**AIM OF THE TASK:**
Your response should be the complete set of records, reproduced exactly.

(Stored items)
/---

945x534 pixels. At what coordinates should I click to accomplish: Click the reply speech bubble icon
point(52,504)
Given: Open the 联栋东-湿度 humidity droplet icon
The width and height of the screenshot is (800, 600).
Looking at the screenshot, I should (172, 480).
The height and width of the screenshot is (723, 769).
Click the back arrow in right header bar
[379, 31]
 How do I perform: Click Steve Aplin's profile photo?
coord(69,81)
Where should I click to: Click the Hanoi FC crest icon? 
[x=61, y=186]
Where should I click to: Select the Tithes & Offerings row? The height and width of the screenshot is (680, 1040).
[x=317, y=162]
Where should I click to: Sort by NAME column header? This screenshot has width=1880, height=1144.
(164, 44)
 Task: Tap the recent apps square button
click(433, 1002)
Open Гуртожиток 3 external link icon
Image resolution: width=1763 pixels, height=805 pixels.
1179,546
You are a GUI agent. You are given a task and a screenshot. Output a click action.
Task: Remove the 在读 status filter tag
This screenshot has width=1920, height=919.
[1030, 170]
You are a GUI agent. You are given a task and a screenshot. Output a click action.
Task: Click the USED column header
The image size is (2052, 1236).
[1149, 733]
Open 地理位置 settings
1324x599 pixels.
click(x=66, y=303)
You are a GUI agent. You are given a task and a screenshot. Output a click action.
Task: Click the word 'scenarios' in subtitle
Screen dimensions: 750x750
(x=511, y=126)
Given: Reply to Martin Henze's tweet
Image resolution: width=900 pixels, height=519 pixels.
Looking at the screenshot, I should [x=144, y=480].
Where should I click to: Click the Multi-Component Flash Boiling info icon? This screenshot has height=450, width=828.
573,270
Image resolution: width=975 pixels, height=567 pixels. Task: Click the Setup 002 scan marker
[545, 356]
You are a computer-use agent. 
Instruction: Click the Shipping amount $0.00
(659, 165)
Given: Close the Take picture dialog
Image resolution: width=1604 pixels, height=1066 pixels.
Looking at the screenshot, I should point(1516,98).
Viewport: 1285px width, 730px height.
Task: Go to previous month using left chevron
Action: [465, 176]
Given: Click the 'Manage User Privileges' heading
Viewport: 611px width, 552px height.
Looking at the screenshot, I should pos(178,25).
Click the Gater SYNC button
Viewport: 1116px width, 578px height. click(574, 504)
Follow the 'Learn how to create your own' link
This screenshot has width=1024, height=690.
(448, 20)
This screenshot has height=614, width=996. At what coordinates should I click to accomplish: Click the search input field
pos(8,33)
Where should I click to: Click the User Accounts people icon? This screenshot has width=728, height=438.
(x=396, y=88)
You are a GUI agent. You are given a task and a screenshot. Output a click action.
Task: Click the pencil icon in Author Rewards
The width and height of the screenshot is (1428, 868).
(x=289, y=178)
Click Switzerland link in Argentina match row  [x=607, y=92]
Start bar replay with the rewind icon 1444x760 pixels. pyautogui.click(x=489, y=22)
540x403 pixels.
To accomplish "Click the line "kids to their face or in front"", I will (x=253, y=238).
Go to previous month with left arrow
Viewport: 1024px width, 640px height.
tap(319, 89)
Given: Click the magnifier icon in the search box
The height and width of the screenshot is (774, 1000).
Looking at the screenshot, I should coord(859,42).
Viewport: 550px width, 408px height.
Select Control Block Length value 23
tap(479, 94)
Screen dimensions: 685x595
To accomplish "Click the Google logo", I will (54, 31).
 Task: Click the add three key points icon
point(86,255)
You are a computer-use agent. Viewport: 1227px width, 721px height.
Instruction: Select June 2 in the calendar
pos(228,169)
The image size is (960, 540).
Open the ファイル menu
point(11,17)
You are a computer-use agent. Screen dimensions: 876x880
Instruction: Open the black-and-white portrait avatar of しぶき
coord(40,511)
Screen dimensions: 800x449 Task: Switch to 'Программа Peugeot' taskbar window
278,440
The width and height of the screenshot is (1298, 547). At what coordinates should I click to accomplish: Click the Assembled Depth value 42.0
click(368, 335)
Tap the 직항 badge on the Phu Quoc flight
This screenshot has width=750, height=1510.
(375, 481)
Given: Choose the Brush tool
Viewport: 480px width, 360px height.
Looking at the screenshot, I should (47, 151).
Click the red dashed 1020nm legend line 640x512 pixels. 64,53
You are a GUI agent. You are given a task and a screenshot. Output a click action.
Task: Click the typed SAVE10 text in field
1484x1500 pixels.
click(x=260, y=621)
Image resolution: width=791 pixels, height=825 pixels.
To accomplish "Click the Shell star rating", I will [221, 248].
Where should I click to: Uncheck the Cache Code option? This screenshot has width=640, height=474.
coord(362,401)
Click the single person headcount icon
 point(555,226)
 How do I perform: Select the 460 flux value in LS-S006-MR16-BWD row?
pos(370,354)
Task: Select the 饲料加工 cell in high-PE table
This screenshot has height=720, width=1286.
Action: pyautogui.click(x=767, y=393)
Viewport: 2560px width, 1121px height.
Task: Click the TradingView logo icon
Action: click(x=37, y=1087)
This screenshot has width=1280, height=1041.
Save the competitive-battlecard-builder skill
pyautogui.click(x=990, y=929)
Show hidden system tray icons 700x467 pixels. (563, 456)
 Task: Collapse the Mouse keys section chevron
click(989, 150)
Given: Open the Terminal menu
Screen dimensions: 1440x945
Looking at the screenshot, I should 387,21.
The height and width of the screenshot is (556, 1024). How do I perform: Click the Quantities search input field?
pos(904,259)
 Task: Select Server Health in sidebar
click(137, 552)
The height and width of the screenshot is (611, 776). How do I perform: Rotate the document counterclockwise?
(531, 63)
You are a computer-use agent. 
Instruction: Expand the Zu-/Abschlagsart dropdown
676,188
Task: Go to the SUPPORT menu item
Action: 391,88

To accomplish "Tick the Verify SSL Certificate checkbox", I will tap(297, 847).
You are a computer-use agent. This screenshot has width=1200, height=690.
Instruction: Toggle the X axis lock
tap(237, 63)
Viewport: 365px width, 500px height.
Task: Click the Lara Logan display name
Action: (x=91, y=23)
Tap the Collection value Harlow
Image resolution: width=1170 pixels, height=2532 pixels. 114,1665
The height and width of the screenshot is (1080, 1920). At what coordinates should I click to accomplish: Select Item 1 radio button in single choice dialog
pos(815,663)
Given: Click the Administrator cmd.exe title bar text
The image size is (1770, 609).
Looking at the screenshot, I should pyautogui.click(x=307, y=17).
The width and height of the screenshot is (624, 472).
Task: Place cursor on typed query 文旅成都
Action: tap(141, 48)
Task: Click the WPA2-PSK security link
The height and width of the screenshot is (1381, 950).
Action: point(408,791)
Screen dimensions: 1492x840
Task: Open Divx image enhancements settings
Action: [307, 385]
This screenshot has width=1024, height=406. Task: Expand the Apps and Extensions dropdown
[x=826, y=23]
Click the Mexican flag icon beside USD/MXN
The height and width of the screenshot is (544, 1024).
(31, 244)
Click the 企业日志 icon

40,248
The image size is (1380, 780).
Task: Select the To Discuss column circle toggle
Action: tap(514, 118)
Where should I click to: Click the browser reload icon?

\---

**TASK RESULT:**
945x534 pixels. At what coordinates should I click to accomplish: Click the reply speech bubble icon
point(52,504)
Given: Open the 联栋东-湿度 humidity droplet icon
The width and height of the screenshot is (800, 600).
Looking at the screenshot, I should (172, 480).
The height and width of the screenshot is (723, 769).
Click the back arrow in right header bar
[379, 31]
 How do I perform: Click Steve Aplin's profile photo?
coord(69,81)
Where should I click to: Click the Hanoi FC crest icon? 
[x=61, y=186]
Where should I click to: Select the Tithes & Offerings row? The height and width of the screenshot is (680, 1040).
[x=317, y=162]
Where should I click to: Sort by NAME column header? This screenshot has width=1880, height=1144.
(164, 44)
 Task: Tap the recent apps square button
click(433, 1002)
Open Гуртожиток 3 external link icon
Image resolution: width=1763 pixels, height=805 pixels.
1179,546
You are a GUI agent. You are given a task and a screenshot. Output a click action.
Task: Remove the 在读 status filter tag
This screenshot has width=1920, height=919.
[1030, 170]
You are a GUI agent. You are given a task and a screenshot. Output a click action.
Task: Click the USED column header
The image size is (2052, 1236).
[1149, 733]
Open 地理位置 settings
1324x599 pixels.
click(x=66, y=303)
You are a GUI agent. You are given a task and a screenshot. Output a click action.
Task: Click the word 'scenarios' in subtitle
Screen dimensions: 750x750
(x=511, y=126)
Given: Reply to Martin Henze's tweet
Image resolution: width=900 pixels, height=519 pixels.
Looking at the screenshot, I should [x=144, y=480].
Where should I click to: Click the Multi-Component Flash Boiling info icon? This screenshot has height=450, width=828.
573,270
Image resolution: width=975 pixels, height=567 pixels. Task: Click the Setup 002 scan marker
[545, 356]
You are a computer-use agent. 
Instruction: Click the Shipping amount $0.00
(659, 165)
Given: Close the Take picture dialog
Image resolution: width=1604 pixels, height=1066 pixels.
Looking at the screenshot, I should point(1516,98).
Viewport: 1285px width, 730px height.
Task: Go to previous month using left chevron
Action: [465, 176]
Given: Click the 'Manage User Privileges' heading
Viewport: 611px width, 552px height.
Looking at the screenshot, I should pos(178,25).
Click the Gater SYNC button
Viewport: 1116px width, 578px height. click(574, 504)
Follow the 'Learn how to create your own' link
This screenshot has width=1024, height=690.
(448, 20)
This screenshot has height=614, width=996. At what coordinates should I click to accomplish: Click the search input field
pos(8,33)
Where should I click to: Click the User Accounts people icon? This screenshot has width=728, height=438.
(x=396, y=88)
You are a GUI agent. You are given a task and a screenshot. Output a click action.
Task: Click the pencil icon in Author Rewards
The width and height of the screenshot is (1428, 868).
(x=289, y=178)
Click Switzerland link in Argentina match row  [x=607, y=92]
Start bar replay with the rewind icon 1444x760 pixels. pyautogui.click(x=489, y=22)
540x403 pixels.
To accomplish "Click the line "kids to their face or in front"", I will (x=253, y=238).
Go to previous month with left arrow
Viewport: 1024px width, 640px height.
tap(319, 89)
Given: Click the magnifier icon in the search box
The height and width of the screenshot is (774, 1000).
Looking at the screenshot, I should coord(859,42).
Viewport: 550px width, 408px height.
Select Control Block Length value 23
tap(479, 94)
Screen dimensions: 685x595
To accomplish "Click the Google logo", I will (54, 31).
 Task: Click the add three key points icon
point(86,255)
You are a computer-use agent. Viewport: 1227px width, 721px height.
Instruction: Select June 2 in the calendar
pos(228,169)
The image size is (960, 540).
Open the ファイル menu
point(11,17)
You are a computer-use agent. Screen dimensions: 876x880
Instruction: Open the black-and-white portrait avatar of しぶき
coord(40,511)
Screen dimensions: 800x449 Task: Switch to 'Программа Peugeot' taskbar window
278,440
The width and height of the screenshot is (1298, 547). At what coordinates should I click to accomplish: Click the Assembled Depth value 42.0
click(368, 335)
Tap the 직항 badge on the Phu Quoc flight
This screenshot has width=750, height=1510.
(375, 481)
Given: Choose the Brush tool
Viewport: 480px width, 360px height.
Looking at the screenshot, I should (47, 151).
Click the red dashed 1020nm legend line 640x512 pixels. 64,53
You are a GUI agent. You are given a task and a screenshot. Output a click action.
Task: Click the typed SAVE10 text in field
1484x1500 pixels.
click(x=260, y=621)
Image resolution: width=791 pixels, height=825 pixels.
To accomplish "Click the Shell star rating", I will [221, 248].
Where should I click to: Uncheck the Cache Code option? This screenshot has width=640, height=474.
coord(362,401)
Click the single person headcount icon
 point(555,226)
 How do I perform: Select the 460 flux value in LS-S006-MR16-BWD row?
pos(370,354)
Task: Select the 饲料加工 cell in high-PE table
This screenshot has height=720, width=1286.
Action: pyautogui.click(x=767, y=393)
Viewport: 2560px width, 1121px height.
Task: Click the TradingView logo icon
Action: click(x=37, y=1087)
This screenshot has width=1280, height=1041.
Save the competitive-battlecard-builder skill
pyautogui.click(x=990, y=929)
Show hidden system tray icons 700x467 pixels. (563, 456)
 Task: Collapse the Mouse keys section chevron
click(989, 150)
Given: Open the Terminal menu
Screen dimensions: 1440x945
Looking at the screenshot, I should 387,21.
The height and width of the screenshot is (556, 1024). How do I perform: Click the Quantities search input field?
pos(904,259)
 Task: Select Server Health in sidebar
click(137, 552)
The height and width of the screenshot is (611, 776). How do I perform: Rotate the document counterclockwise?
(531, 63)
You are a computer-use agent. 
Instruction: Expand the Zu-/Abschlagsart dropdown
676,188
Task: Go to the SUPPORT menu item
Action: 391,88

To accomplish "Tick the Verify SSL Certificate checkbox", I will tap(297, 847).
You are a computer-use agent. This screenshot has width=1200, height=690.
Instruction: Toggle the X axis lock
tap(237, 63)
Viewport: 365px width, 500px height.
Task: Click the Lara Logan display name
Action: (x=91, y=23)
Tap the Collection value Harlow
Image resolution: width=1170 pixels, height=2532 pixels. 114,1665
The height and width of the screenshot is (1080, 1920). At what coordinates should I click to accomplish: Select Item 1 radio button in single choice dialog
pos(815,663)
Given: Click the Administrator cmd.exe title bar text
The image size is (1770, 609).
Looking at the screenshot, I should pyautogui.click(x=307, y=17).
The width and height of the screenshot is (624, 472).
Task: Place cursor on typed query 文旅成都
Action: tap(141, 48)
Task: Click the WPA2-PSK security link
The height and width of the screenshot is (1381, 950).
Action: point(408,791)
Screen dimensions: 1492x840
Task: Open Divx image enhancements settings
Action: [307, 385]
This screenshot has width=1024, height=406. Task: Expand the Apps and Extensions dropdown
[x=826, y=23]
Click the Mexican flag icon beside USD/MXN
The height and width of the screenshot is (544, 1024).
(31, 244)
Click the 企业日志 icon

40,248
The image size is (1380, 780).
Task: Select the To Discuss column circle toggle
Action: tap(514, 118)
Where should I click to: Click the browser reload icon?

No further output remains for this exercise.